Enfin, la portée de l’évènement du CES permet-elle de faire de générer du business ? Admettons qu’il s’agit d’abord un exercice de communication multi-parties : « Vive la French Tech » du côté du gouvernement, la promotion des produits & services du côté des start-up et l’image « open innovation » poussée par certains grands groupes.
De quoi remettre en ordre l’existence de la French Tech ? Lors d’une rencontre presse organisée à Paris en octobre, Olivier Midière, conseiller numérique auprès de Pierre Gattaz (Président du MEDEF), évoquait la difficulté de la France à se distinguer dans la carte numérique du monde.
Lors de ses missions à l’étranger (Israël, Jordanie…), il considère que « la French Tech n’est pas identifiée » par ses interlocuteurs. « La France n’existe pas sur la carte numérique de ces pays. On me parle de Londres et de Berlin. C’est juste du marketing. On a un vrai travail à faire pour remettre la France dans le jeu. »
Il faut nuancer ses propos au regard de la contribution parfois soutenue du MEDEF : en janvier 2014, la session CES avait réuni Fleur Pellerin (alors ministre de l’Économie numérique à qui l’on doit la genèse de la vague French Tech) et Pierre Gattaz. Une première entre un gouvernement et l’organisation patronale.

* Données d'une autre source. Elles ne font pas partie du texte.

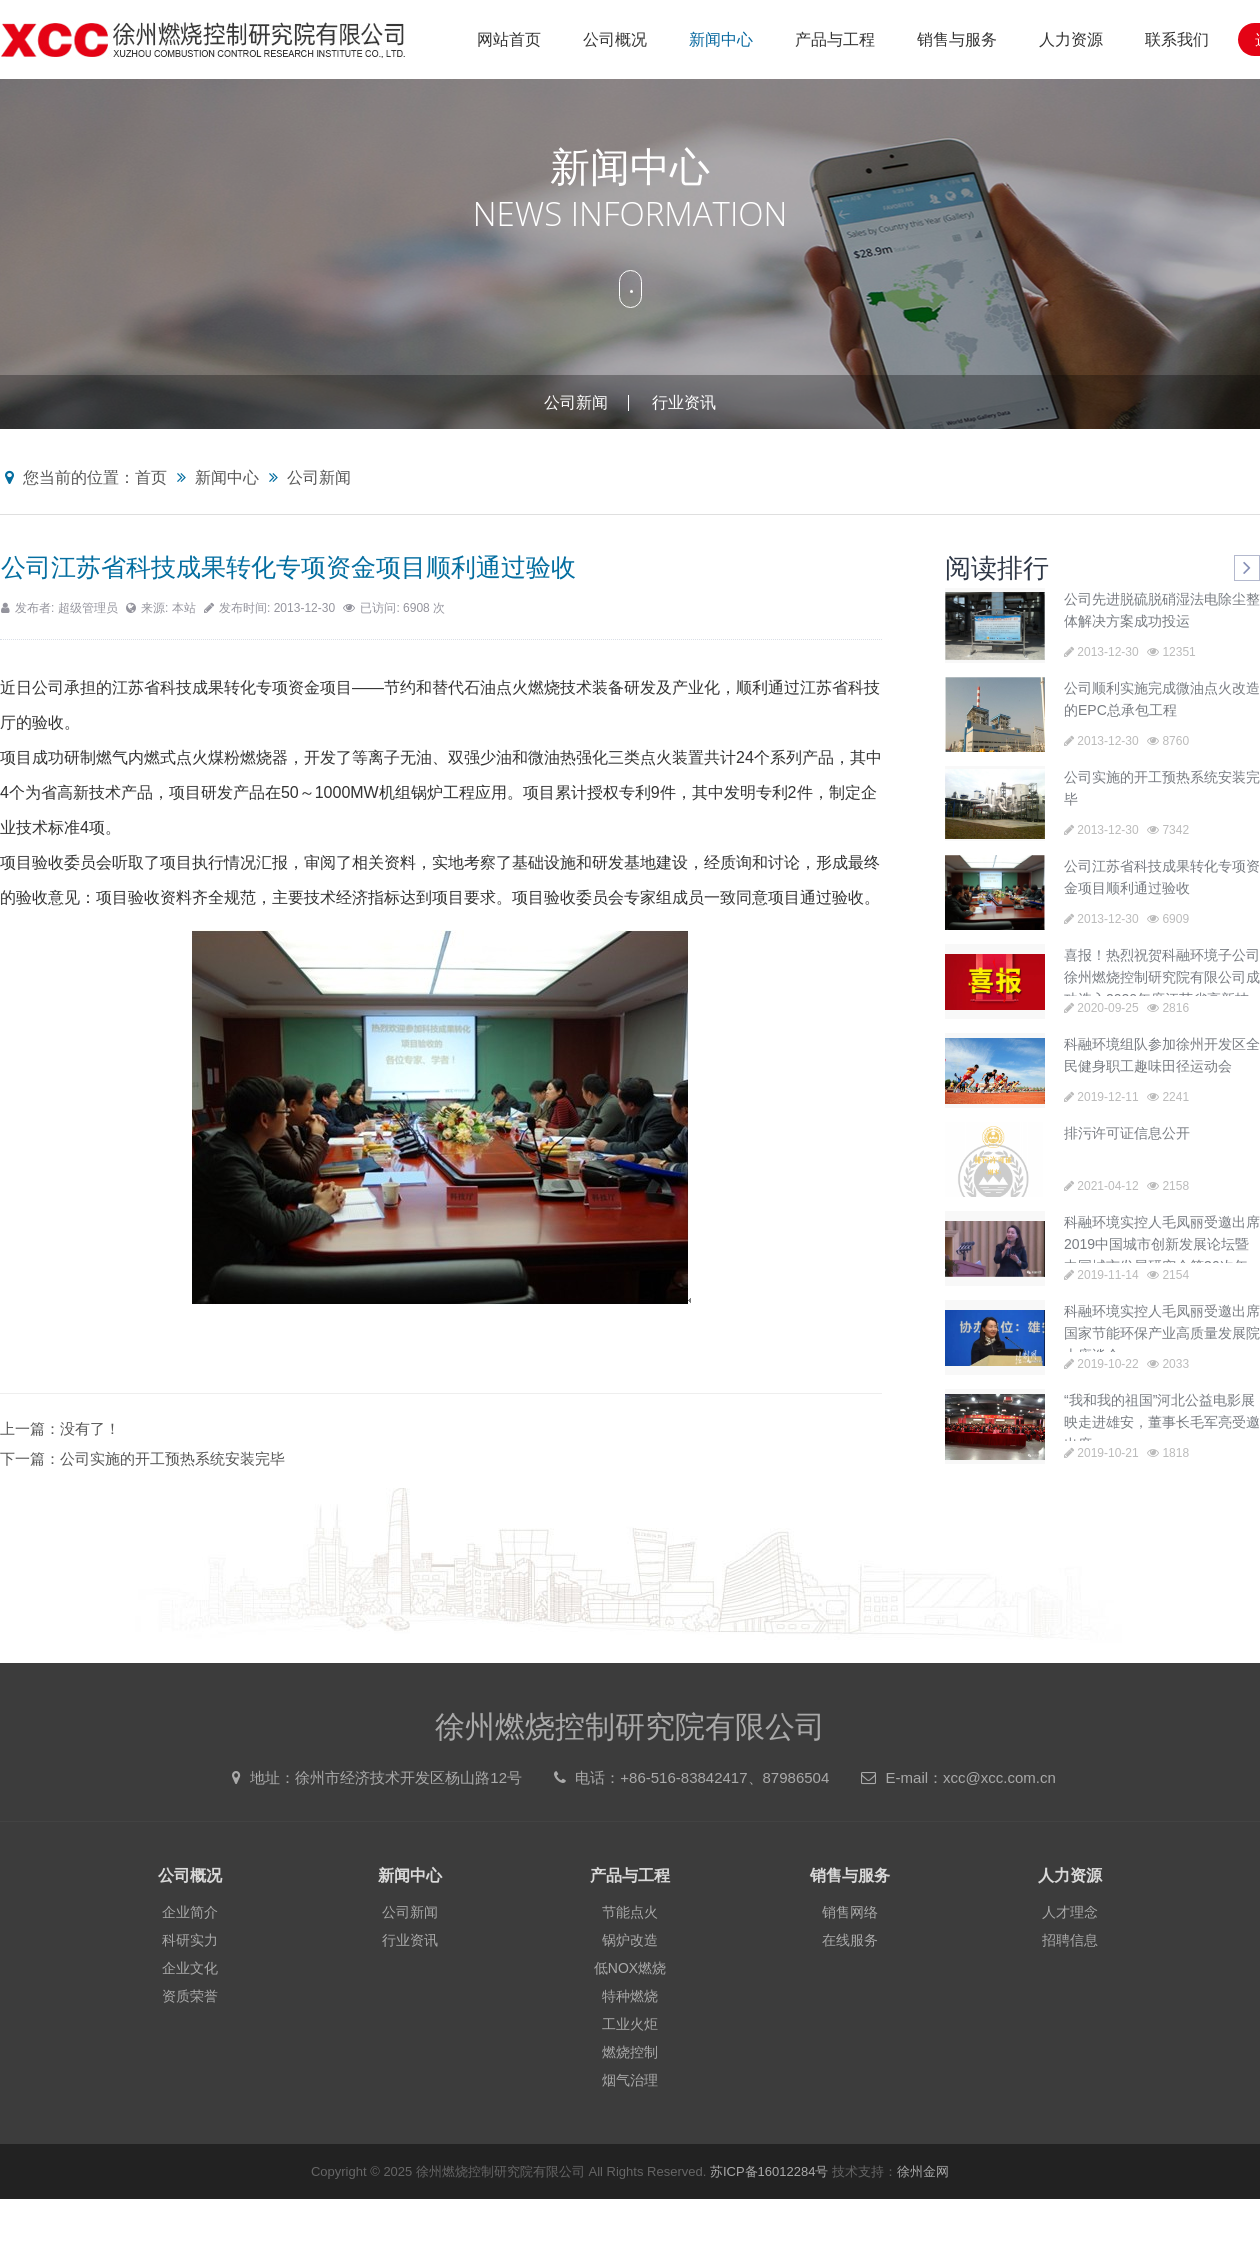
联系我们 (1177, 39)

Avec sa nouvelle casquette de VC dans le secteur privé (via le fonds Korelya), Fleur Pellerin vient d’apporter par Twitter son soutien à la nouvelle vague de start-up en route pour Las Vegas.
Axelle Lemaire est consciente de cette critique récurrente visant la French Tech et s’en défend dans son édito disponible sur le dossier de presse spécial CES 2017 : « Cette présence [à Las Vegas, ndlr], ce n’est pas que de la com. C’est le reflet d’une réalité chaque jour un peu plus reconnue à l’international », argue-t-elle.
« Le récent classement Technology Fast 500 EMEA (…) est à ce titre très révélateur : comme chaque année depuis trois ans, la France est le pays qui compte le plus d’entreprises dans le palmarès. »
D’ailleurs, on peut se demander si certaines délégations nationales ne sont pas jalouses de l’aura French Tech ?
Ainsi, Gary Shapiro, le grand manitou organisateur du CES, estime que le gouvernement britannique fournit très peu d’effort pour soutenir son écosystème start-up comparée à des pays comme la France, les Pays-Bas et Israël.
« C’est une situation embarrassante », concède-t-il selon les propos retenus par la BBC (« source of embarrassment » dans la version originale).
Pour estomper le French bashing outre-Atlantique, c’est toujours bon à prendre. Même si certains médias américains se sont empressés de narguer le nouveau droit à la déconnexion de l’accès Internet après les heures de travail désormais gravé dans la loi française…
(Crédit photo : Portail French Tech)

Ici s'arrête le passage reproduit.